The ghost of the infamous John Wesley Hardin is a hard one to kill.
Just ask Leon Metz, one of the most meticulous researchers in the field of Western history. After a series of successful books on lawmen and outlaws, his pivotal work on the gunfighter began with unusual intensity. Along the way, he sensed that Hardin didn’t care much for the intrusion into his previously little-known life. The author felt a palpable and belligerent presence by day, while suffering hair-raising tremors at night. Sleep eluded him. But Metz refused to back down. Both conditions subsided once the book was done, proving that a real Texan is a worthy adversary to any killer’s ghost.
TW: Considering the state you were in, how did you finish that book?
LM: With sheer commitment and a sense of relief.
TW: You seem undaunted. It’s been said that writers should try to write what they know. When you started, did you?
LM: No, I was inspired by what I didn’t know. I remember discovering the Saga of Billy the Kid by Walter Noble Burns at 13. It never occurred to me then that authors would lie in print. I believed much of the legend, only to learn later that the facts were distorted and that much Western history isn’t well researched. I was determined to change that.
TW: How did you find your way into writing Western biographical nonfiction?
LM: After the U.S. Air Force, I ended up in El Paso. There, I answered the call for book reviewers assigned to cover Westerns. You might say, I got hooked.
His passion for the anecdotal and emotive story has helped produce some of the most fascinating material on the subject of law and disorder anywhere. Titles such as The Encyclopedia of Lawmen, Outlaws, and Gunfighters or The Shooters: A Gallery of Notorious Gunmen from the American West are far more than biographical surveys.
TW: You write about some of the most notorious outlaws in Western history. What makes your work different than others?
LM: I do a lot of homework. Go for the stories that no one’s ever heard. My biographies about Pat Garrett and John Wesley Hardin reveal a lot of new material. I love the human interest stories behind the legends; that’s what brings my work to life. In my opinion, what’s left out of a lot of history is emotion.
TW: Why write about bad guys?
LM: I’m a law abiding citizen, but I’m fascinated by the criminal mind. I’m curious about what makes killers tick. I love to see how far I can go in refuting or confirming some rumor that might have passed down as fact, taking the reader on an adventure into the past.
The host of a weekly talk radio program in El Paso focusing on Western history, Metz talks to callers on Saturday mornings. He also writes a weekly column for The El Paso Times about subjects involving the West, past or present.
TW: You’re something of a media celebrity, aren’t you?
LM: I’ve been featured in film documentaries, such as the Learning Channel’s Gunfighters of the Old West and The Real West, and in a documentary of the Old West on the History Channel. You’d be amazed how many people recognize me. I always am.

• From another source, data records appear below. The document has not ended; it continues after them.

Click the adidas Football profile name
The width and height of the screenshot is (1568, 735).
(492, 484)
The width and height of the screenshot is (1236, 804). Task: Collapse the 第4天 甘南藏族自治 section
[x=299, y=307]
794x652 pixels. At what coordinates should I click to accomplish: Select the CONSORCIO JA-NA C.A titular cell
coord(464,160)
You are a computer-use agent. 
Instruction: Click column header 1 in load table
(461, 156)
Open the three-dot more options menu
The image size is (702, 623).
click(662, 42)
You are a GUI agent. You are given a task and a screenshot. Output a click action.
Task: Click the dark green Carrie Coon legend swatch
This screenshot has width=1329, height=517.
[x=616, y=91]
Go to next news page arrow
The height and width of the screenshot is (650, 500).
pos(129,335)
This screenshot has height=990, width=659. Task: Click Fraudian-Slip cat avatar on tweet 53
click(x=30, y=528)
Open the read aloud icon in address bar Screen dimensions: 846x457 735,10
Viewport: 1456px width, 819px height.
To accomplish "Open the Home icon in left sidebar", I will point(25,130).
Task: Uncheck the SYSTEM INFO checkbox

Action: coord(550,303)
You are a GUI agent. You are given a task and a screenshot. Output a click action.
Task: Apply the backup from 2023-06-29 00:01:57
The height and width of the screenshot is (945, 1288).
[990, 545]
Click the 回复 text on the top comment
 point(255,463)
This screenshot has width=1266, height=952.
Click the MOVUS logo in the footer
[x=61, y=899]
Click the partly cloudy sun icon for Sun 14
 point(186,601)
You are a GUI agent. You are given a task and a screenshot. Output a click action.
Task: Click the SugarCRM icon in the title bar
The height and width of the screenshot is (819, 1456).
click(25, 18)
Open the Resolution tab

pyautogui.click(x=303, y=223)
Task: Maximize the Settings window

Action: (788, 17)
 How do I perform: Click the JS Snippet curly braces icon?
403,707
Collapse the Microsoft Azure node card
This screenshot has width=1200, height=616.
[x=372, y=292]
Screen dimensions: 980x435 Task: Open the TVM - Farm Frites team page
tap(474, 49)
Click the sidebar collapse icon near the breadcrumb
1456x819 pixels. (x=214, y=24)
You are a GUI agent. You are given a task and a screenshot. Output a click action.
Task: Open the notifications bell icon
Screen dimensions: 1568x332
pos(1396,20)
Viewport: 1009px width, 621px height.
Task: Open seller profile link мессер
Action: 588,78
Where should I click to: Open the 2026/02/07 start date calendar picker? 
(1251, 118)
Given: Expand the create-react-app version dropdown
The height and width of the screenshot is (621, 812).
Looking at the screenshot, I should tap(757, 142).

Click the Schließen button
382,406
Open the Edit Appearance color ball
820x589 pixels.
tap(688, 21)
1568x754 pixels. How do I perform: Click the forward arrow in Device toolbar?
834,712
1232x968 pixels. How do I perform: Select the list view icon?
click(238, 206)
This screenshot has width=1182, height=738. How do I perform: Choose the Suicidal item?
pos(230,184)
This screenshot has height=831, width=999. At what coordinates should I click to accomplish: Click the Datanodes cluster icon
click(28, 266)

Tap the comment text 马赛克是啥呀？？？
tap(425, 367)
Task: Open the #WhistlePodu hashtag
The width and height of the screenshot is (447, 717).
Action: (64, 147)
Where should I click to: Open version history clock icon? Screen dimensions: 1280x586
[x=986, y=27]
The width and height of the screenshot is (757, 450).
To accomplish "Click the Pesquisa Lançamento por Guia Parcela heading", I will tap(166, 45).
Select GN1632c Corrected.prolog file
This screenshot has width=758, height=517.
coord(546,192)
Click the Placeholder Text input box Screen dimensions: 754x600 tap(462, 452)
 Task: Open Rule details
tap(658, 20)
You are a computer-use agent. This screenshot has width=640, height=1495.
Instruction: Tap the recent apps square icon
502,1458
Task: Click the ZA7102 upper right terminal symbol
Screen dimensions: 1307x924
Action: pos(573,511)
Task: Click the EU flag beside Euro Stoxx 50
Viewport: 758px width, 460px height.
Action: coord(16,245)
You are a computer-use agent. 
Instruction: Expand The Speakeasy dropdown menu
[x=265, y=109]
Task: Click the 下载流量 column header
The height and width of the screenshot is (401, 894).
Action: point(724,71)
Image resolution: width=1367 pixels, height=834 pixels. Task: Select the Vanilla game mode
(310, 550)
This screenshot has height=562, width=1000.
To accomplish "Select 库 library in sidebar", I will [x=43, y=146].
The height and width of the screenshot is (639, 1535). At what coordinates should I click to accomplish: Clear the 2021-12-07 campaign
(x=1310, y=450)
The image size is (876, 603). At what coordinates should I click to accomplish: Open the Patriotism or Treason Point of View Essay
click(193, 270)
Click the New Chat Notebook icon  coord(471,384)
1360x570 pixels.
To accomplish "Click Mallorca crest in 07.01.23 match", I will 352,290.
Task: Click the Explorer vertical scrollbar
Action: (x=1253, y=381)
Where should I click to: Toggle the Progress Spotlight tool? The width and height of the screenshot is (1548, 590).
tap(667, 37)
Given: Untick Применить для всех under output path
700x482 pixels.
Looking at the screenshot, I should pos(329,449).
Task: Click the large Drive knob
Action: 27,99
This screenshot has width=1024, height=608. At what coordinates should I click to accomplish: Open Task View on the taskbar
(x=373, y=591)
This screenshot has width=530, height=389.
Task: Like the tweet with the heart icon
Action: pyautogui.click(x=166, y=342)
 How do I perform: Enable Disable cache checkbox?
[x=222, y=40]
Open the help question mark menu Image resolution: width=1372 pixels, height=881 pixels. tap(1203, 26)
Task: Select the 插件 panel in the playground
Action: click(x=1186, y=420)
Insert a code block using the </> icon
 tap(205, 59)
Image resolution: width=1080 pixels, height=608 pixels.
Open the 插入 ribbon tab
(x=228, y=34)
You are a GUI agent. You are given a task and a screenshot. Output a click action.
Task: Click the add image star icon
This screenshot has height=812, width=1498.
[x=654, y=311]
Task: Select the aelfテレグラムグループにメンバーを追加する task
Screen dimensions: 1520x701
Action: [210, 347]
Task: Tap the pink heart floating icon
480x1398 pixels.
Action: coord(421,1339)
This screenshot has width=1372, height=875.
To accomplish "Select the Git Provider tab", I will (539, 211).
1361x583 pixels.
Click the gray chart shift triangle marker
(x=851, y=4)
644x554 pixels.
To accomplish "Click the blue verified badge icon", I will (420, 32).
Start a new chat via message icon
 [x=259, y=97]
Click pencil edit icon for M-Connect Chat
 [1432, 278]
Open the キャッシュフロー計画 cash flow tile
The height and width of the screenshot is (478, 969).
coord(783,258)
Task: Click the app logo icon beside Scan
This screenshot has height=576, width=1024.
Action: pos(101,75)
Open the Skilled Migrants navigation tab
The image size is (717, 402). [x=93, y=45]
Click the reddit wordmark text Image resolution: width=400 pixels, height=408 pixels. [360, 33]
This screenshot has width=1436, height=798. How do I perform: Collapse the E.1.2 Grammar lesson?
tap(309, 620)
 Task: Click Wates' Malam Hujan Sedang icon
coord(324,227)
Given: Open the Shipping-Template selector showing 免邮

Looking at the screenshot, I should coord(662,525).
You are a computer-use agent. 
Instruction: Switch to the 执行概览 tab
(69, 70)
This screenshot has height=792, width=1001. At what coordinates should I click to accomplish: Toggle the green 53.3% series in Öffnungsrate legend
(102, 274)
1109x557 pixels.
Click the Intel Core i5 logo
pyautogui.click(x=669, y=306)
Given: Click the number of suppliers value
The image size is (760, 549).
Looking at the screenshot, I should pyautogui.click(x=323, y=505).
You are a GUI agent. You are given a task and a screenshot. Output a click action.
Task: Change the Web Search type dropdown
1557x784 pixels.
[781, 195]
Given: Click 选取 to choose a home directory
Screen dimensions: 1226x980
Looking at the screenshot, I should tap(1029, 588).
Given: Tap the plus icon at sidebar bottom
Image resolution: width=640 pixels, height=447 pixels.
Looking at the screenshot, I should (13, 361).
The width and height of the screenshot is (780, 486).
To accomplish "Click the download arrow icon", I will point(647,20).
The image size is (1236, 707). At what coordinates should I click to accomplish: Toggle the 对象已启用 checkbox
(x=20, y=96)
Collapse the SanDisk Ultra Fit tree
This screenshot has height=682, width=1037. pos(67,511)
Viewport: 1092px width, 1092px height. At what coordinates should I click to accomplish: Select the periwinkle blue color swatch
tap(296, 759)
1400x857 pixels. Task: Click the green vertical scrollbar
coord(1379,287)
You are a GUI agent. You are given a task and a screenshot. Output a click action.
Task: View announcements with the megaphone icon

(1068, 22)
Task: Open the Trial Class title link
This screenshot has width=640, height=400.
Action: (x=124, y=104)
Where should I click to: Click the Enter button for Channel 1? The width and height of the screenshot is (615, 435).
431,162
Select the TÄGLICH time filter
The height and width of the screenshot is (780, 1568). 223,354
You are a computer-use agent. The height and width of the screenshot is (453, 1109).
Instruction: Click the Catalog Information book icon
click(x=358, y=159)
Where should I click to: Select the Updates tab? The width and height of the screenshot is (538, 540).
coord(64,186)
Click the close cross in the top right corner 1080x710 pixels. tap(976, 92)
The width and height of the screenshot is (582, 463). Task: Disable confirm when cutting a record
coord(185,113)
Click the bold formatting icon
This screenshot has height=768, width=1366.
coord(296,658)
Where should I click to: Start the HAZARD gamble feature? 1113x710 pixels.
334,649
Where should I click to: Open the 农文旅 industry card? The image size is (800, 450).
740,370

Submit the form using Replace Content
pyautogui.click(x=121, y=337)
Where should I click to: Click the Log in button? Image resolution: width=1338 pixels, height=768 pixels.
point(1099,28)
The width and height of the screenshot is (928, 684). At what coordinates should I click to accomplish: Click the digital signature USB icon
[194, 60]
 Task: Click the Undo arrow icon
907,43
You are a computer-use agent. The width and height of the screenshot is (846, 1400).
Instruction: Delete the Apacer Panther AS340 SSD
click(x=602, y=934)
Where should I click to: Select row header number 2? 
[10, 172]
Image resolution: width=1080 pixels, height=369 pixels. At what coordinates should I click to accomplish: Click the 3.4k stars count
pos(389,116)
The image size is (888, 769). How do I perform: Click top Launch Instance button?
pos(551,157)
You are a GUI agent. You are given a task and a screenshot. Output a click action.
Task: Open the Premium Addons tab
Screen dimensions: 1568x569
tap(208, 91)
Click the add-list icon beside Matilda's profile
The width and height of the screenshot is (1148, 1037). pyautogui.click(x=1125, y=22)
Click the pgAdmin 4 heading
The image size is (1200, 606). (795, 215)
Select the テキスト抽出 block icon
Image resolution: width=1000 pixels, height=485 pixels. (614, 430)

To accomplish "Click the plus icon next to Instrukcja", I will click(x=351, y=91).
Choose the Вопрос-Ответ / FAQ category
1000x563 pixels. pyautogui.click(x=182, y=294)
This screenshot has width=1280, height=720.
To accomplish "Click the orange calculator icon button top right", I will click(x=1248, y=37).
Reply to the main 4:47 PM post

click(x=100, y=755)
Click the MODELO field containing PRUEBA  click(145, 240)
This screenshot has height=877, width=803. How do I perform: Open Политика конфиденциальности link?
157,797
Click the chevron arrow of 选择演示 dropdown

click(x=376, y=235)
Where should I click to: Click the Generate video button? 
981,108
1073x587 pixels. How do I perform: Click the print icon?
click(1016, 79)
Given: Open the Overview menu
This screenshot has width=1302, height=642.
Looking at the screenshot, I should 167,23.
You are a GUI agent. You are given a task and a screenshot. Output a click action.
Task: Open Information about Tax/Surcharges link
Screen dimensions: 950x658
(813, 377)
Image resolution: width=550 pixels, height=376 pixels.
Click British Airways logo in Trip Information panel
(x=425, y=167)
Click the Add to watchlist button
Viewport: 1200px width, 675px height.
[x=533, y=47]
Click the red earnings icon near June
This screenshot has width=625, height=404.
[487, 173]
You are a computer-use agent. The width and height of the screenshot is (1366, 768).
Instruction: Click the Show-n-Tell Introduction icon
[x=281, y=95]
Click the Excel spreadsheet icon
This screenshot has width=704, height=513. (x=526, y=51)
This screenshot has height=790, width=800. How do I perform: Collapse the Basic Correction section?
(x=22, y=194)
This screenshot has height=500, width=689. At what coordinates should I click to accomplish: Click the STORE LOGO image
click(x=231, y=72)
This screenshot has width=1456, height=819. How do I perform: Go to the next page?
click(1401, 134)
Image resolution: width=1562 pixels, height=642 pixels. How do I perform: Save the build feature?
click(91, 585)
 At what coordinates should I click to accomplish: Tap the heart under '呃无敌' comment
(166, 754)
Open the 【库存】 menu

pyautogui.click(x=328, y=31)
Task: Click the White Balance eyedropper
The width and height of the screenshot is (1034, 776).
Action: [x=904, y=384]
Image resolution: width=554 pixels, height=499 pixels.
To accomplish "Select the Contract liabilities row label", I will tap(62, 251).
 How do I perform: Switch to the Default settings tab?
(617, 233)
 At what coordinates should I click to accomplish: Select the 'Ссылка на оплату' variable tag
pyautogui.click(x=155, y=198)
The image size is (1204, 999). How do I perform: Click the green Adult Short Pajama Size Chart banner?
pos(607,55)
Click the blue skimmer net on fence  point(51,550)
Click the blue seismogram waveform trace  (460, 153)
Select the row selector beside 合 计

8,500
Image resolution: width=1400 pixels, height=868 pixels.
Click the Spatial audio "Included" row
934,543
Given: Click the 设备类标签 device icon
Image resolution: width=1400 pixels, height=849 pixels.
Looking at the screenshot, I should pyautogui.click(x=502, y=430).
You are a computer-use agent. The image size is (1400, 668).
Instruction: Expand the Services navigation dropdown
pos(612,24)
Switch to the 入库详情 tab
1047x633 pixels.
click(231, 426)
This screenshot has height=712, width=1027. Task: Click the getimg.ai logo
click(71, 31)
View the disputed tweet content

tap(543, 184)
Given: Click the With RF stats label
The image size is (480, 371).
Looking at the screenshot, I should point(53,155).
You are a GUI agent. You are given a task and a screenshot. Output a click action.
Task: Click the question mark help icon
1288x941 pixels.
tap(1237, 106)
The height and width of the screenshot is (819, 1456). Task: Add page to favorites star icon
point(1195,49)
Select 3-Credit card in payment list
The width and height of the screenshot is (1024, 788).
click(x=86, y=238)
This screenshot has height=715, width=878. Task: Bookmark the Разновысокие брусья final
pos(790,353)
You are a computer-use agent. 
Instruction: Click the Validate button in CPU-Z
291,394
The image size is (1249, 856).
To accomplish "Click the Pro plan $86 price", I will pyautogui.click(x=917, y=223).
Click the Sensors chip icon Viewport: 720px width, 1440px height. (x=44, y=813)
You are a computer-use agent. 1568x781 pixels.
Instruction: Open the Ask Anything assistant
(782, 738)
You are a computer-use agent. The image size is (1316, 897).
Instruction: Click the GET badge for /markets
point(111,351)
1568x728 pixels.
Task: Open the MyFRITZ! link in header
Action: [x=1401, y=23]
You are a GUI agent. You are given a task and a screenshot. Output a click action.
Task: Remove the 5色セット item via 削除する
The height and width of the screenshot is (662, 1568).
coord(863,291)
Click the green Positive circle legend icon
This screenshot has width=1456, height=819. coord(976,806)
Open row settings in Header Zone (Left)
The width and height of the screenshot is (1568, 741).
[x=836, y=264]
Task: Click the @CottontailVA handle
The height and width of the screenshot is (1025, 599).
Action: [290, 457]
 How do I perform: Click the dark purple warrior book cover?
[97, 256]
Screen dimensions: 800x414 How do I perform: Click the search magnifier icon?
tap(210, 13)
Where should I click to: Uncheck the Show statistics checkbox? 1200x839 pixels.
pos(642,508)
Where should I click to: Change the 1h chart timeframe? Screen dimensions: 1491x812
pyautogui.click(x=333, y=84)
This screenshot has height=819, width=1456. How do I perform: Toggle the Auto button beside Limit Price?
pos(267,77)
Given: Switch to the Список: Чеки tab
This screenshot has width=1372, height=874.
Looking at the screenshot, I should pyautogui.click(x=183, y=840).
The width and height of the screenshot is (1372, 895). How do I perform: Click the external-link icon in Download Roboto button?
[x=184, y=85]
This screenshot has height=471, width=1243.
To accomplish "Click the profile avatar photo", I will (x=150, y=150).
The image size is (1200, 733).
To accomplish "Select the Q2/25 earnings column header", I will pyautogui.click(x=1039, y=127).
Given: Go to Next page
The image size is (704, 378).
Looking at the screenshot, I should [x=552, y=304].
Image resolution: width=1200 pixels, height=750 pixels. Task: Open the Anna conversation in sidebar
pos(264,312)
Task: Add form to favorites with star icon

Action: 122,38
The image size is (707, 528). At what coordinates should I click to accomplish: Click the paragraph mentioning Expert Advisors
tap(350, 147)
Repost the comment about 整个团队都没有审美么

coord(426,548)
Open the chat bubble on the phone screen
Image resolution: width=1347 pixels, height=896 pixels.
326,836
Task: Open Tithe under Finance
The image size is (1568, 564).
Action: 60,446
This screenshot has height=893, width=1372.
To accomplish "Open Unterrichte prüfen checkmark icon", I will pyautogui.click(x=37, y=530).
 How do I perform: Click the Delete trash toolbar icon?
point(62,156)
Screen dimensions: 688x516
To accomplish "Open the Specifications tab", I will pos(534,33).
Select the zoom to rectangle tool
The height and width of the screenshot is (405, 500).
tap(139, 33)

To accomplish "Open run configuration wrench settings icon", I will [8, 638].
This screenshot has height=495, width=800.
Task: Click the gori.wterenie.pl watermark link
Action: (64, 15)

TW: You’ve been recognized by your peers in many ways—what stands out?
LM: I’m a past president of Western Writers of America and a past recipient of the WWA’s Saddleman Award.
TW: What do you do in real life?
LM: Well, I never gave up my day job. In fact, I’ve had several. I’ve served as a police officer, oil company employee and university archivist, all the while doing my research.
Metz’s next project, a history of the early Mexican Revolution, is scheduled to be finished by early 2006.
TW: What do you hope this book will do for readers that others on the subject have not?
LM: Tell the real story. Hundreds of books have been written about this subject (and most of them are in my garage), but not one looked at the turmoil, the confusion and the plight of the refugees. As in my other works, I’m going for the human side, including lots of unknown characters, not just Pancho Villa and the like. Speaking of which, Berkley has asked me to do a book on Mexican bad guys next. I can’t wait.